This paper proposes and theoretically analyzes the problem of harmful concept drift in chain-of-thought (CoT) of multimodal large language models (MLLMs) in the field of medical diagnosis during unstable reinforcement learning fine-tuning. The authors introduced the concept of counterfactual and proposed counterfactual preference optimization (CPO) to solve the concept shift problem. In addition, the authors built a new dataset CXR-CounterFact based on the existing MIMIC-CXR and conducted experiments to prove the effectiveness of CPO.

优缺点分析

Strengths:

  1. The author raised the problem of concept shifting and proposed a solution.
  2. The author's work is done with both theoretical analysis and experimental support.

Weaknesses:

  1. It may not be clear enough about the introduction of the background and problem in Sec. 1 (such as what concept shifting is and how it manifests, how non-stationary environmental dynamics are manifested here, etc.). I hope the author could give a more understandable explanation or description of this concept you proposed.
  2. The author mentions that this phenomenon occurs in scenarios with inherent domain-specific data characteristics (in Section 1, lines 24-25). But this paper only mentions medical diagnosis. There are certainly many scenarios or fields with such features. Can this framework be transferred to other fields?
  3. The trade-off between time/cost and the efficiency of CPO is not discussed. CPO introduces an additional LLM expert. And from the loss function, each step involves at least four inferences by MLLMs, which may introduce additional training costs.

问题

  1. How does the authors get the positive/negative samples? (in Sec. 2.4, line 202-203) Is there any additional human involvement here?
  2. Line 151 and 155 might have a incorrect typo. The X might be T.

局限性

Yes.

格式问题

N/A

作者回复

Thank you very much for your kind and helpful review, especially for summarizing the strengths of our work, including 1) raising the problem of concept drift in CoT of MLLMs and solution, and 2) theoretical analysis and experimental support. In response to your concerns, we have provided a detailed explanation below and revised our manuscript accordingly.

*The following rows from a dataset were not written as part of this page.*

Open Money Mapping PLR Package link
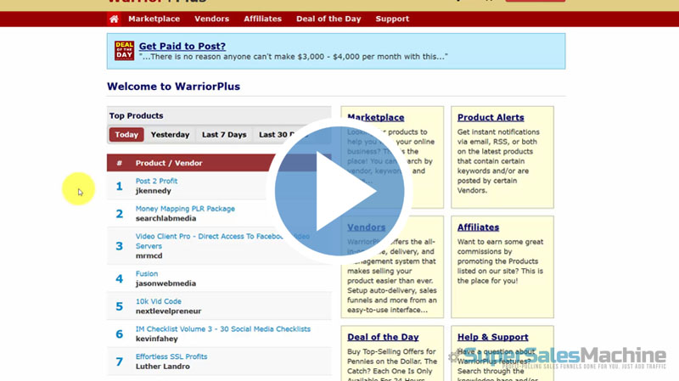The image size is (679, 381). pyautogui.click(x=185, y=209)
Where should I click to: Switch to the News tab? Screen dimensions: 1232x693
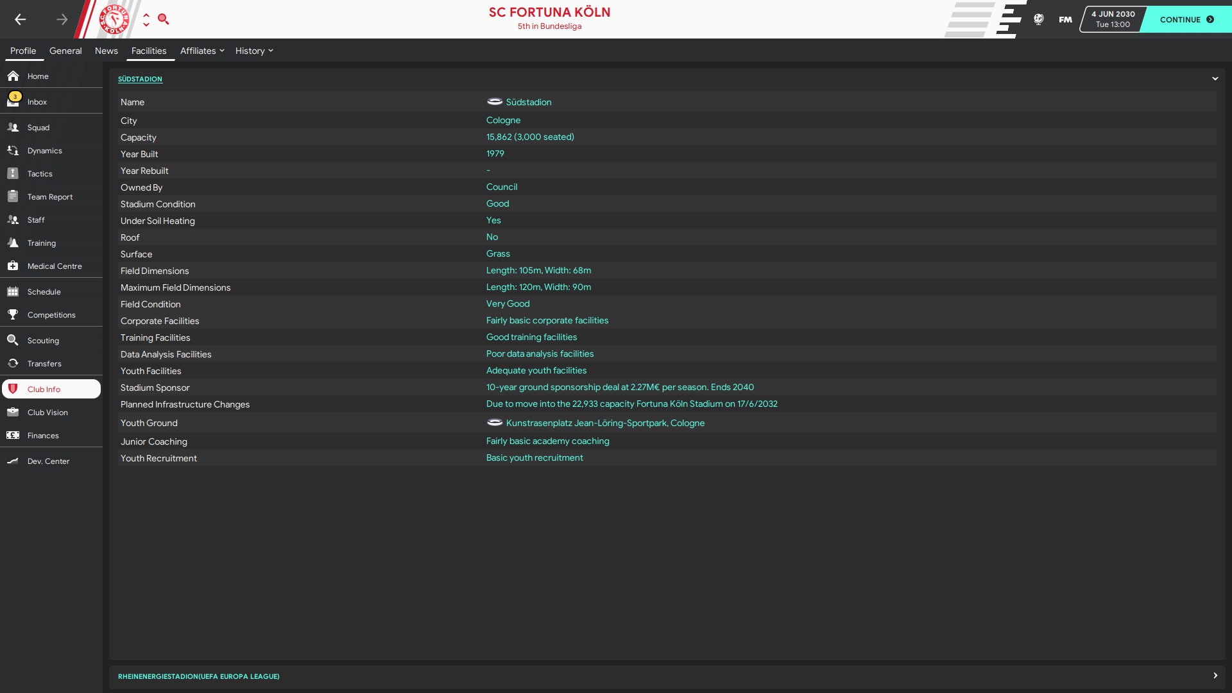click(x=107, y=51)
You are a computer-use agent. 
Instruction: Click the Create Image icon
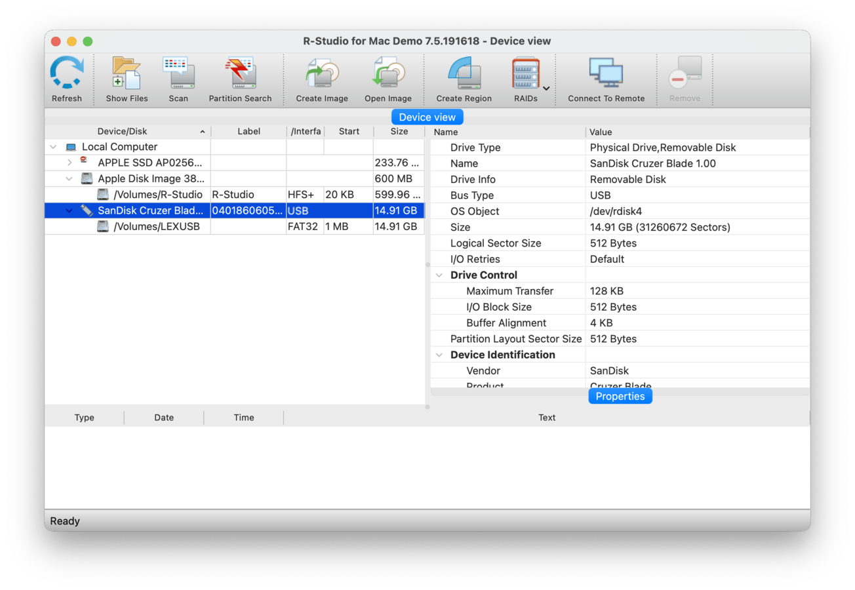coord(322,73)
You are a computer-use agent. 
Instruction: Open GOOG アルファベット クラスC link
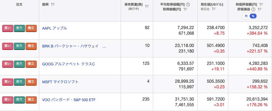point(68,64)
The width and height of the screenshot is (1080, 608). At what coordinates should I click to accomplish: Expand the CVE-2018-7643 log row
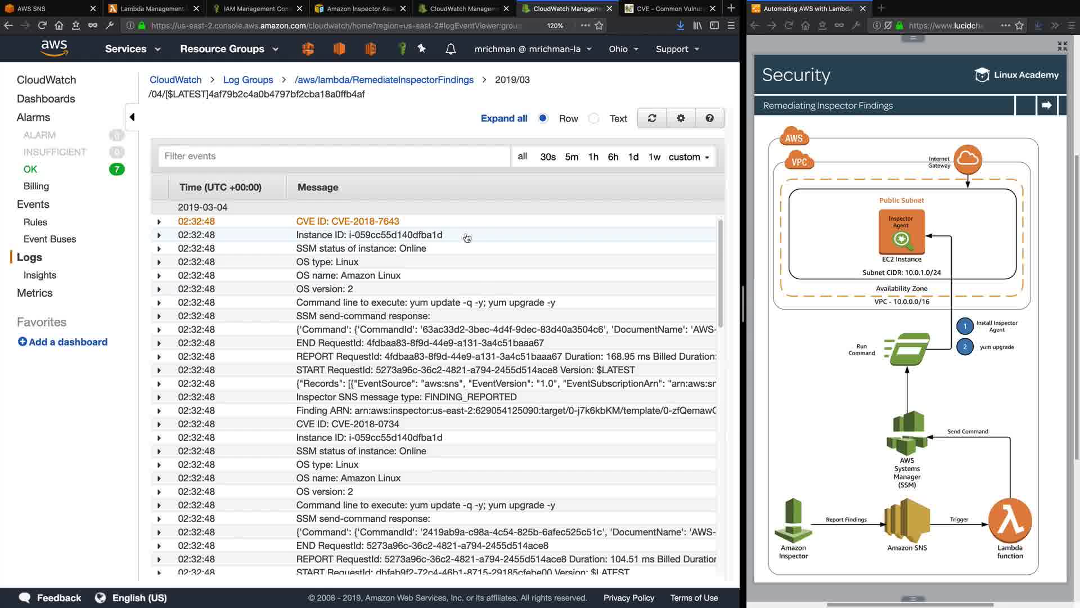point(159,222)
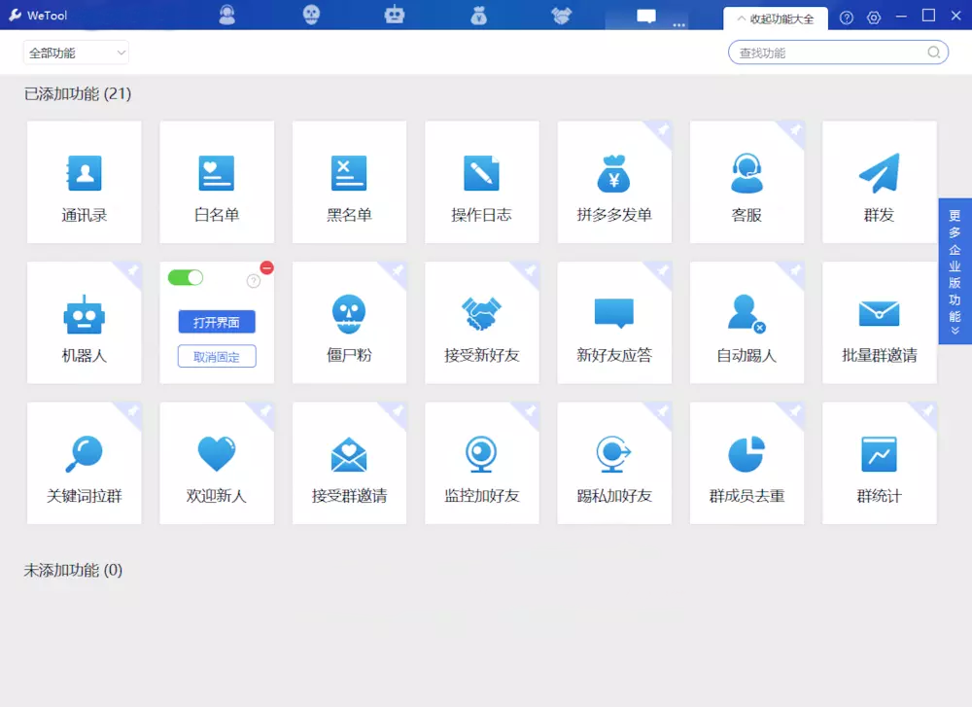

  1. (Weakness 1) Background and problem. Thank you very much for your sincere review. Our background and problem are based on our Observation 1.1 in our manuscripts, where we impose a small perturbation on the CoT reasoning process that does not affect the semantics, but the distribution of the results will be greatly deviated, as shown in our Fig.1 of our manuscripts. Specifically,

    • Concept drift denotes unpredictable distribution changes in data streams [1], where concept drift manifests itself as a large deviation in the distribution due to a small perturbation in CoT reasoning, which is viewed as a sequential token stream generation process.

    • Non-stationary environment refers to the CoT reasoning process, which is generated by the autoregressive decoding paradigm inherent to MLLMs, vulnerable to the interference from the data characteristics. And we posit that it is characterized as a sequential token stream generation process.

    We have added more details and explanations of our background and proposed problem in the section of Introduction. Thanks for your kind review.

  2. (Weakness 2) Transferred to other fields. Thanks very much for your detailed and thoughtful review. Our framework can be transferred to other fields.

    • First, chest diagnostics was chosen as the application domain in our manuscript due to the wealth of publicly accessible professional diagnostic reports, which constitute valuable CoT reasoning data. This makes it particularly suitable for studying MLLM reasoning and assessing the real-world robustness of our CPO framework.

    • Second, we mainly focus on the methodology for solving the concept drift problem in the CoT reasoning process. Our implementation is also highly automated and can be easily transferred to other similar fields.

    We have added more discussion about our future work, exploring additional multimodal fields in the section on Outlooks. Many thanks for your kind comments.

  3. (Weakness 3) Training costs. We appreciate the reviewer's valuable feedback regarding computational costs. As noted, the primary overhead arises from the additional LLM expert that generates counterfactual samples. We mitigate this through two key strategies:

    • Targeted Counterfactual Generation: Leveraging our hierarchical concept graph, we statistically identify features susceptible to concept drift. This allows targeted perturbation of high-drift-risk features instead of random perturbation. Consequently, we generate only two highly relevant counterfactual samples per original instance, significantly reducing computational demands.

    • Static Dataset Construction: The targeted approach enables pre-generation of all counterfactuals offline. Thus, the entire counterfactual dataset, our published CCF dataset, is built once via LLM inference prior to training, eliminating dynamic generation costs during model optimization. This process required approximately 5 days using 4 A100 GPUs. While still time-consuming and computationally intensive, this one-time cost is feasible and manageable for real-world deployment. We are sincerely sorry for your confusion of each step involving four inferences by MLLMs. We have added more details in the section of Methodology.

    Many thanks for your kind and thoughtful suggestions.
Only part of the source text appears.